| GIVEN PASSAGE |
"Write Your Heart Out": An Interview with Nalo Hopkinson

By Sofia Samatar

Nalo Hopkinson was born in Jamaica and has lived in Guyana, Trinidad, and Canada. She is the recipient of numerous awards, including the John W. Campbell Award, the World Fantasy Award, and Canada's Sunburst Award for literature of the fantastic. Her award-winning collection, Skin Folk, was selected for the 2002 New York Times Summer Reading List and was one of the New York Times Best Books of the Year. Hopkinson's novels include The Chaos, The New Moon's Arms, The Salt Roads, Midnight Robber, and Brown Girl in the Ring. Her new novel, Sister Mine, is forthcoming in March 2013.

Sister Mine tells the story of a pair of conjoined twins, Makeda and Abby, daughters of a demigod and a human woman. When the twins are surgically separated, Abby is left with a permanent limp, while Makeda is deprived of their family's defining characteristic, the ability to work magic—an ability which, for Abby, takes the form of unearthly skill with music and rhythm. I talked with Nalo Hopkinson about her new book, Toronto, and her writing life.

| MATERIAL PROVIDED |
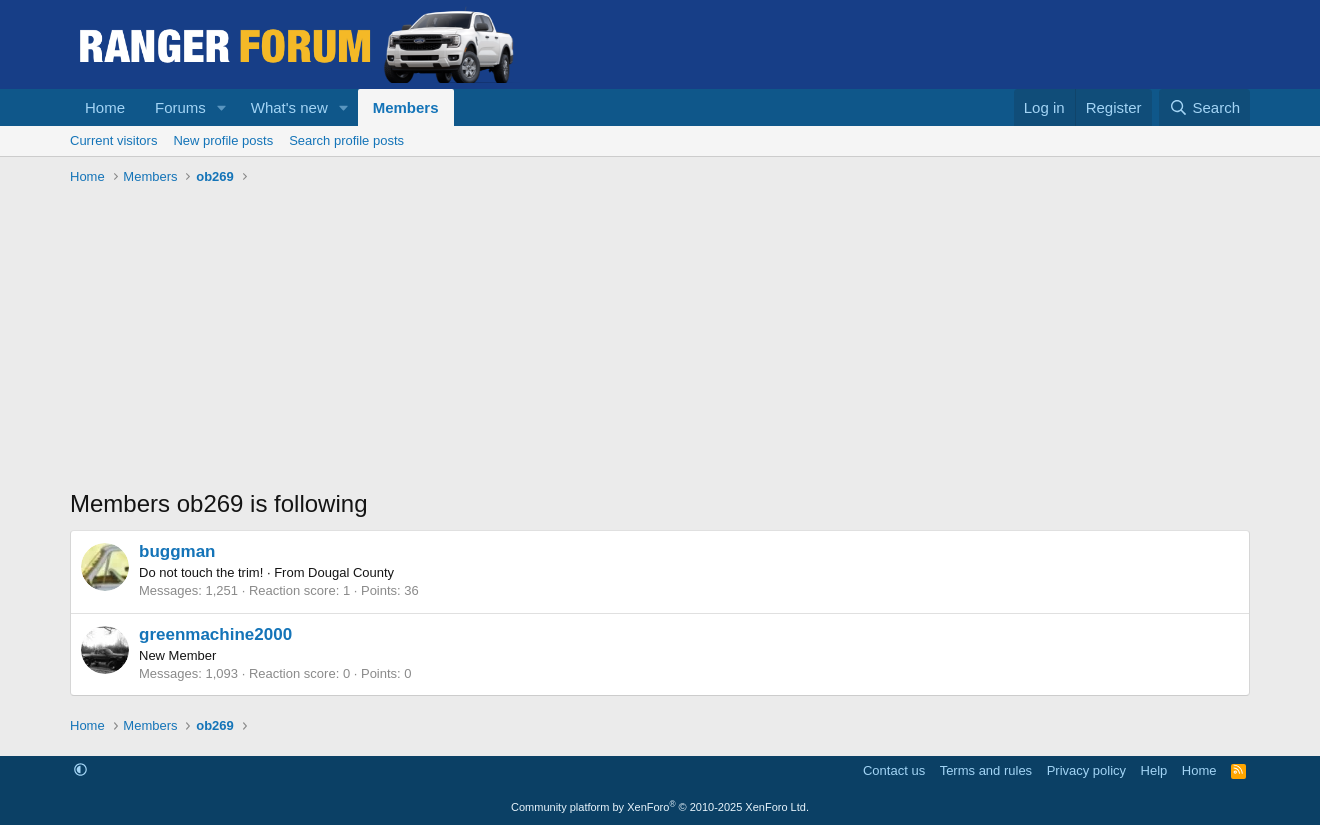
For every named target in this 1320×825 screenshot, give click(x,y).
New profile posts (223, 140)
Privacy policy (1086, 770)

| SET TASKS |
**A.** Transcribe everything in the Nalo Hopkinson interview from "Sister Mine tells" down to "her writing life.".
**B.** In the Nalo Hopkinson interview, what lasting physical effect does the surgical separation leave on Abby?
**C.** Resume the Nalo Hopkinson interview from its last sentence.
The listing plays no part in what follows.

| ANSWERS TO THE EXERCISE |
**A.**
Sister Mine tells the story of a pair of conjoined twins, Makeda and Abby, daughters of a demigod and a human woman. When the twins are surgically separated, Abby is left with a permanent limp, while Makeda is deprived of their family's defining characteristic, the ability to work magic—an ability which, for Abby, takes the form of unearthly skill with music and rhythm. I talked with Nalo Hopkinson about her new book, Toronto, and her writing life.

**B.** A permanent limp.

**C.**
SS: Thanks for agreeing to this interview! I'd like to start by asking about Sister Mine. What inspired the book, and how do you see it continuing and/or departing from the work you've done before?

NH: You know, I almost never know how to answer the "what inspired you?" question. It's typically many years between my beginning to work on a novel and when it comes out in print. By then, I've forgotten the origins of the idea. Too, it's never one origination point. A bunch of images, notions, and experiences accrete in my mind until I have the beginnings of a story idea. I accrete a bunch more as I struggle to craft a more-or-less coherent narrative. The whole thing changes and warps and expands and condenses so often during that process that the result is more like the weeds that grow on a compost heap than like the individual components of the compost, which in any case have by then decomposed and intermixed beyond recognition.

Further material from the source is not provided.